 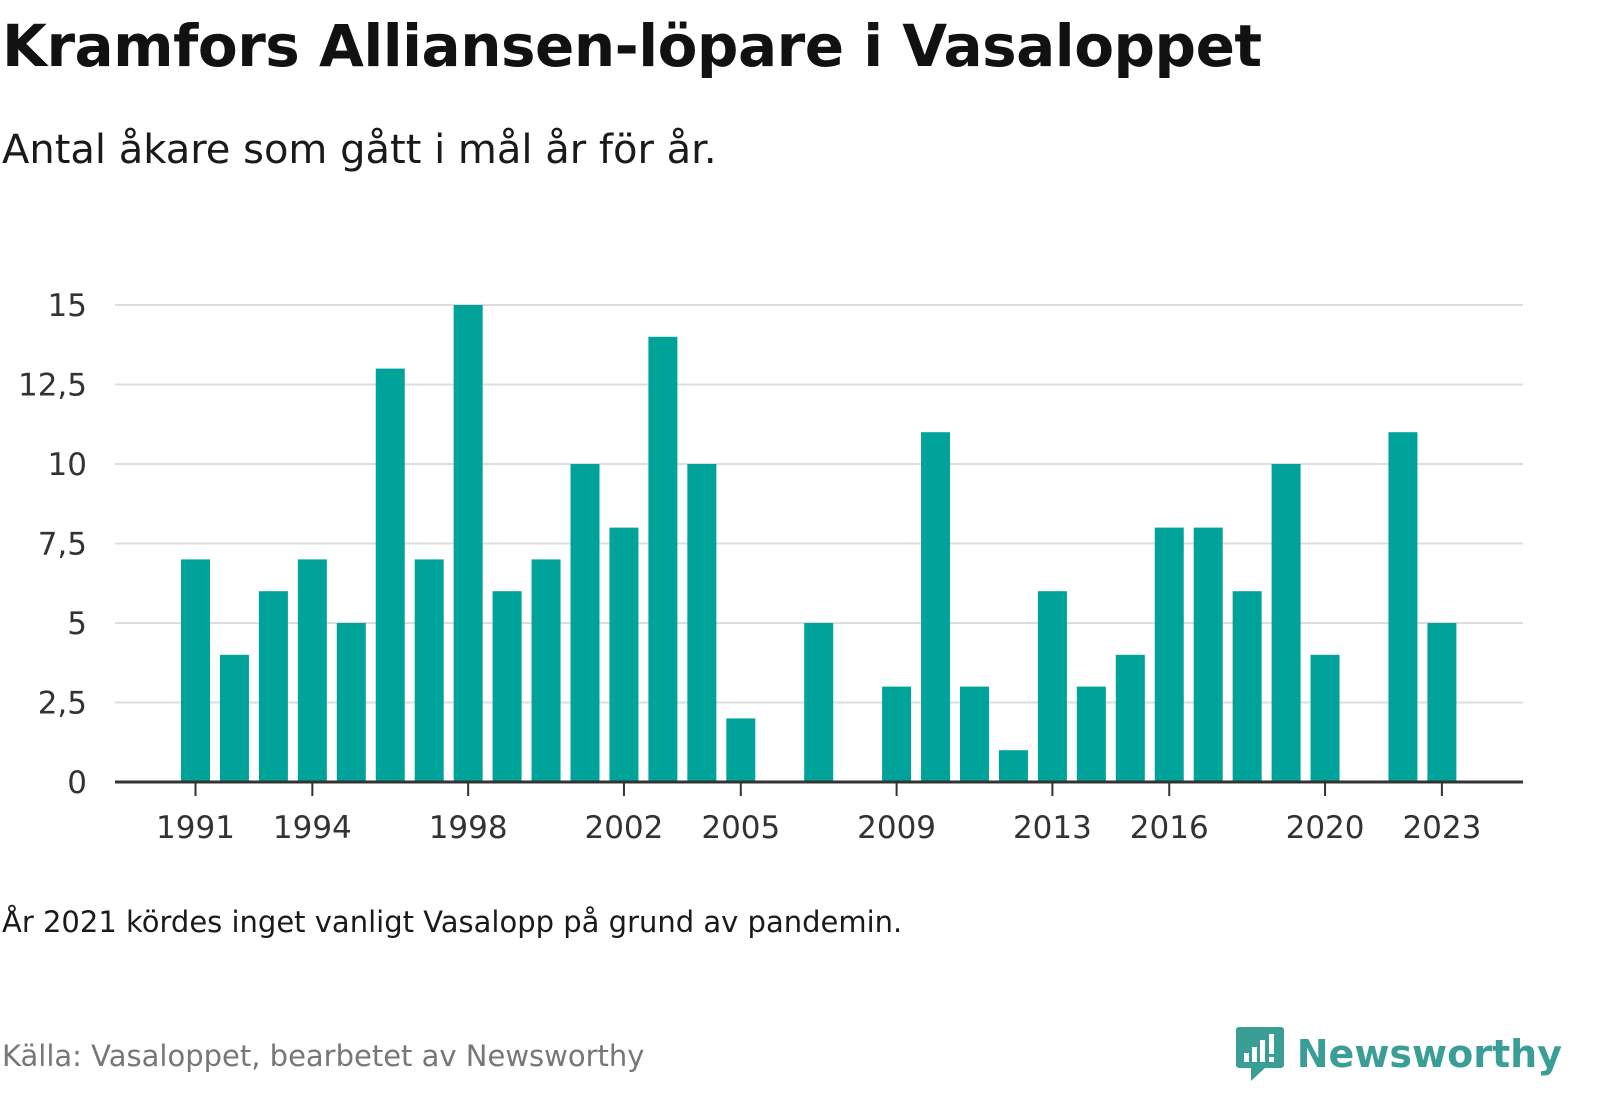 What do you see at coordinates (1326, 828) in the screenshot?
I see `x-tick-label: 2020` at bounding box center [1326, 828].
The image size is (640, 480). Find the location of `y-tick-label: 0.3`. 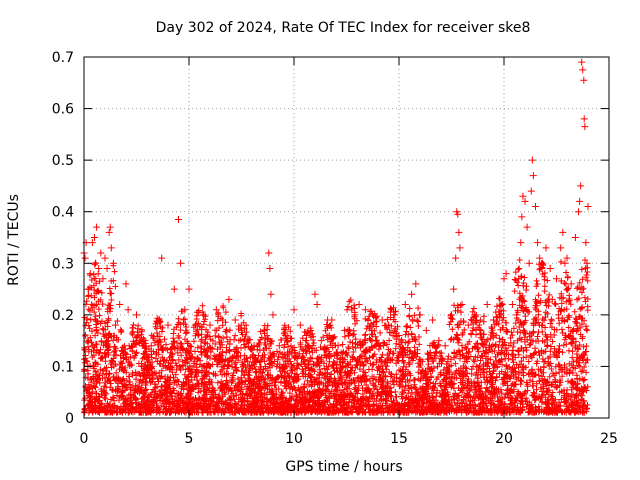

y-tick-label: 0.3 is located at coordinates (63, 264).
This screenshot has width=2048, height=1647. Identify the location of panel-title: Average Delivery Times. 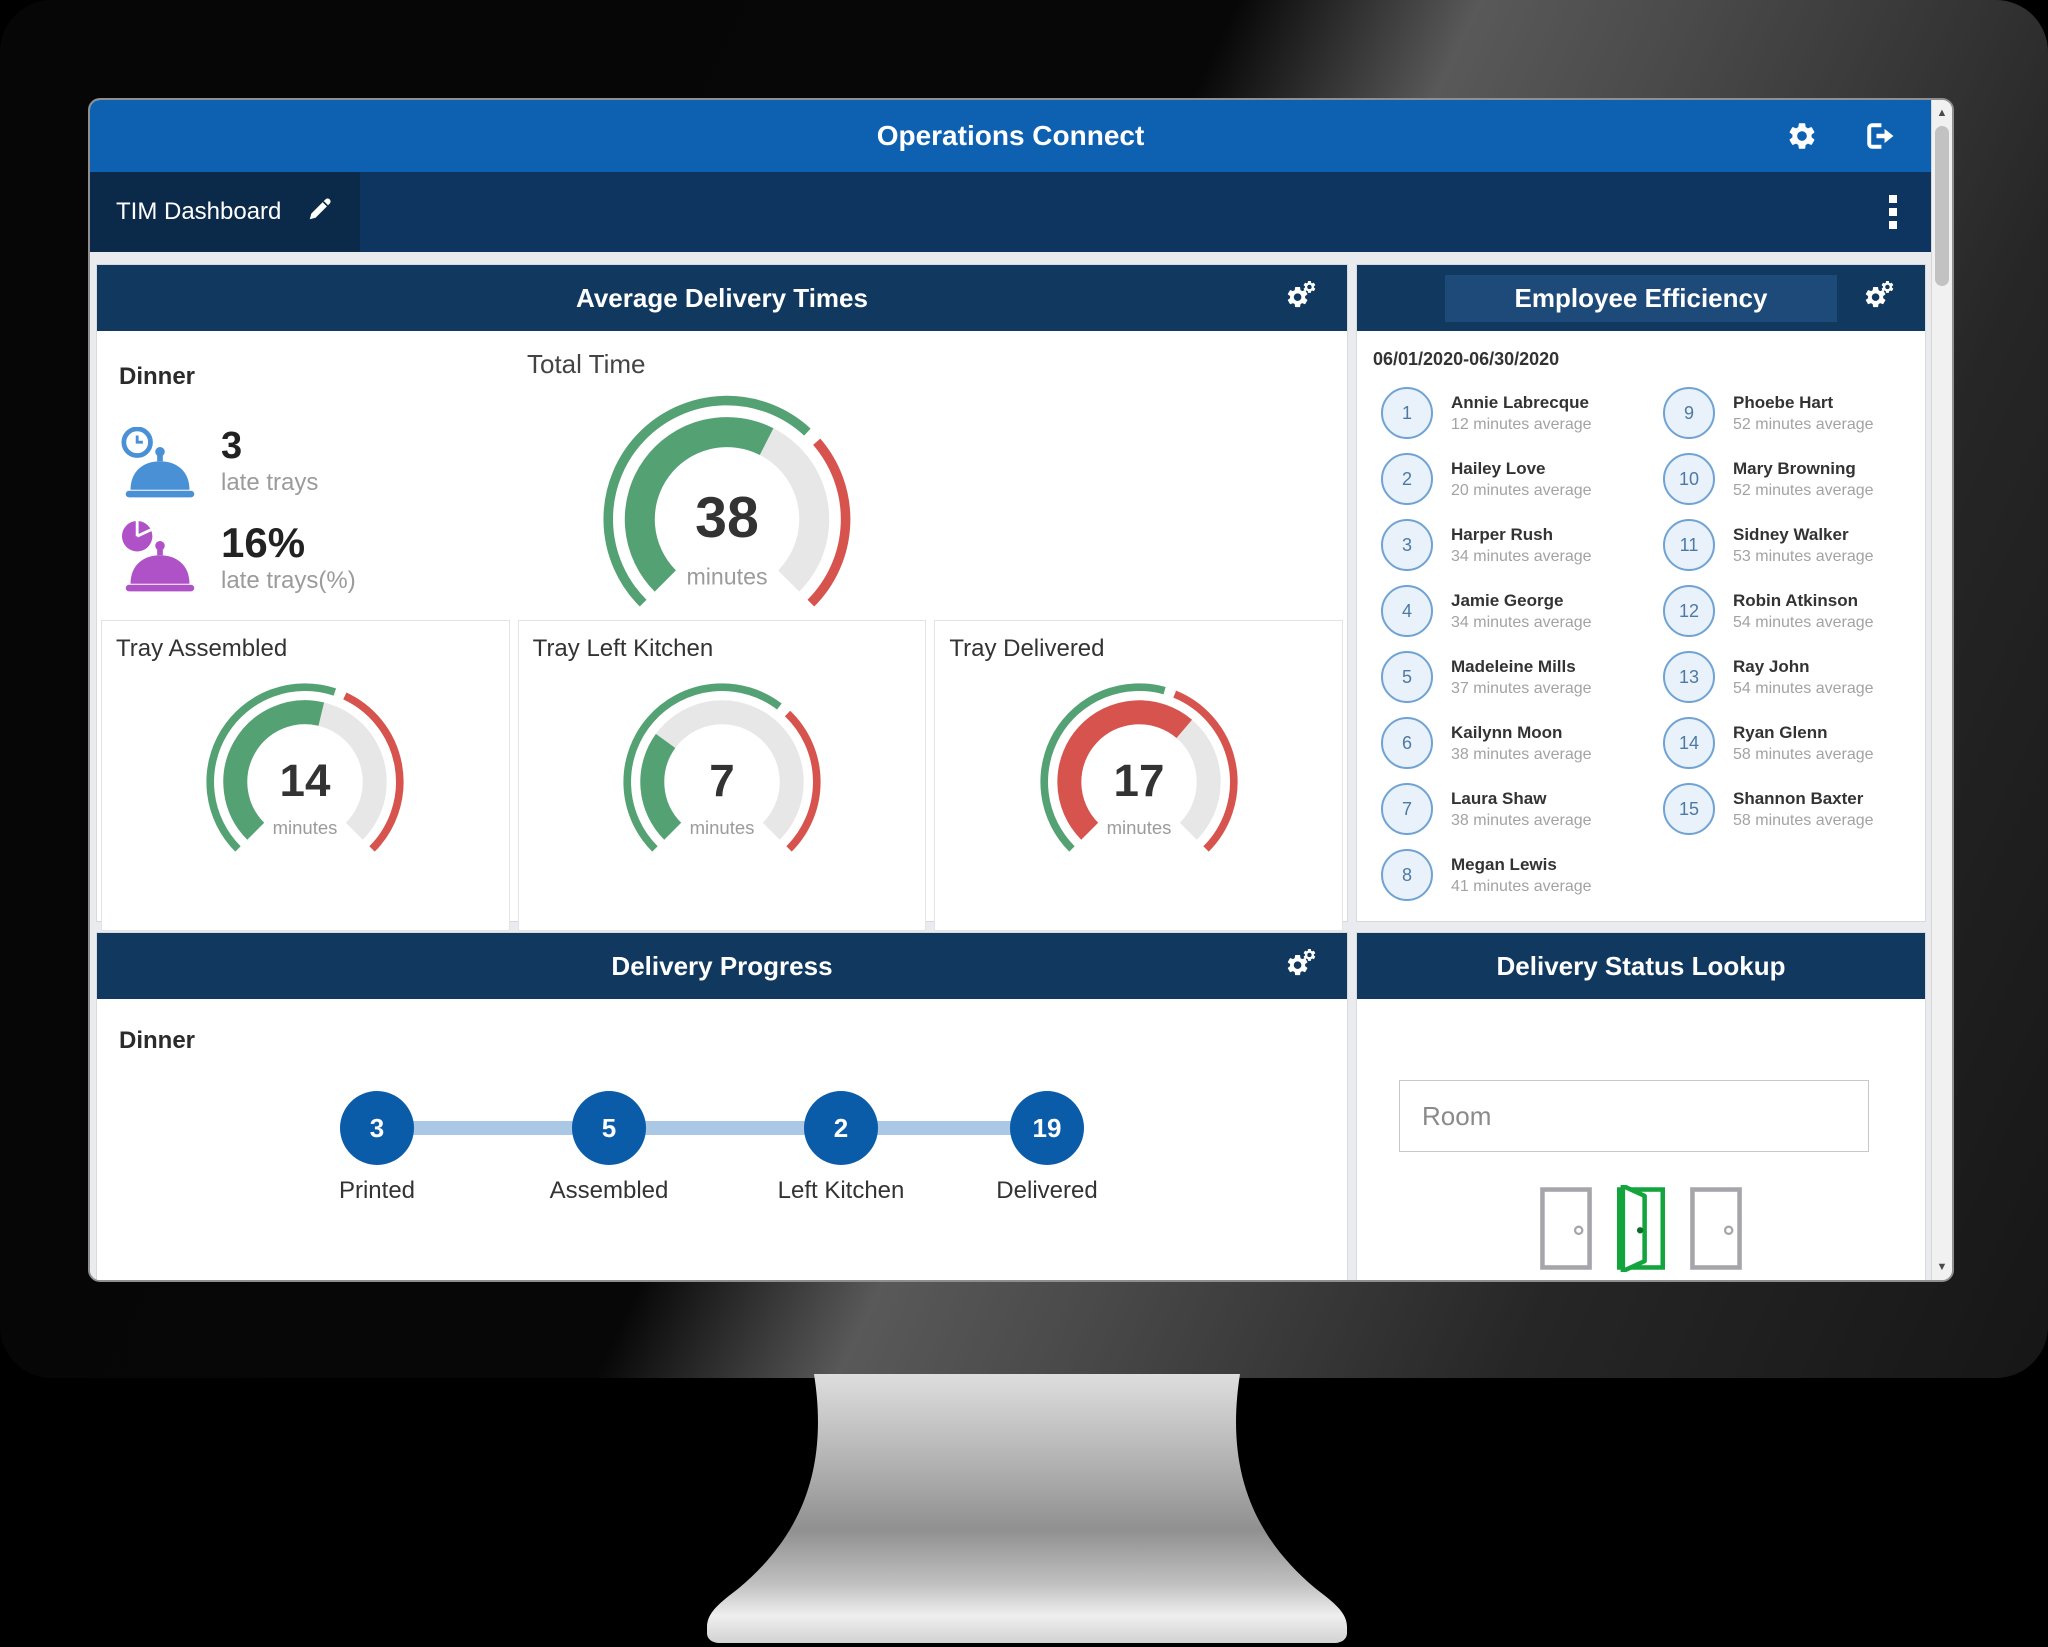
(722, 298).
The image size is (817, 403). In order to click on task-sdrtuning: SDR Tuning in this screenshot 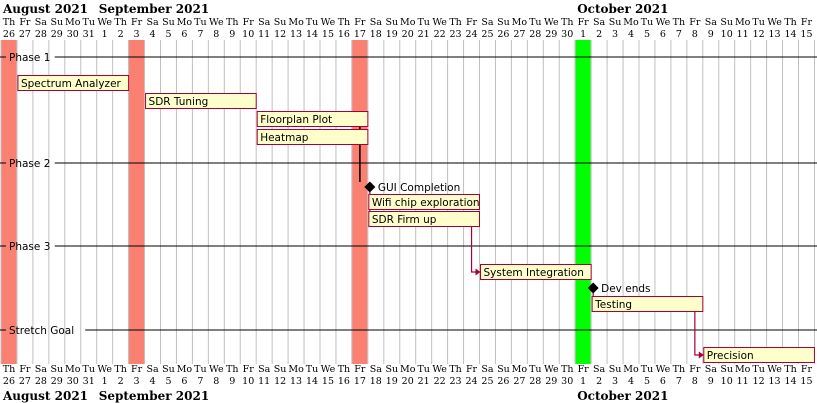, I will do `click(201, 101)`.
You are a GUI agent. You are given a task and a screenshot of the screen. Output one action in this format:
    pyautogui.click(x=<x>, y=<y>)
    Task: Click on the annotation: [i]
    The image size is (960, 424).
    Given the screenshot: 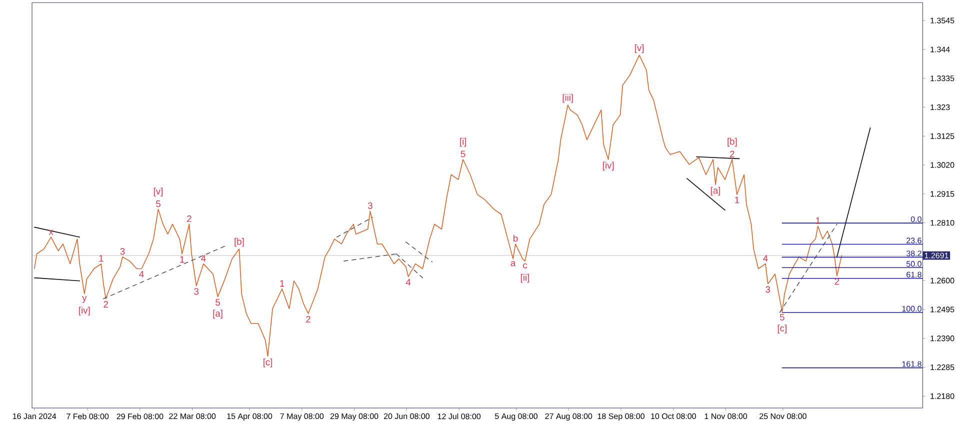 What is the action you would take?
    pyautogui.click(x=463, y=142)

*WORK TO COMPLETE*
Please pull out everything from the start of the rows down to the line containing "(722, 298).", including that line, and copy it word for word with the pictures left out.

*RESPONSE TO THIS TASK*
  What do you see at coordinates (1326, 828) in the screenshot?
I see `x-tick-label: 2020` at bounding box center [1326, 828].
The image size is (640, 480). Find the location of `y-tick-label: 0.3`. 

y-tick-label: 0.3 is located at coordinates (63, 264).
This screenshot has width=2048, height=1647. Identify the location of panel-title: Average Delivery Times. 
(722, 298).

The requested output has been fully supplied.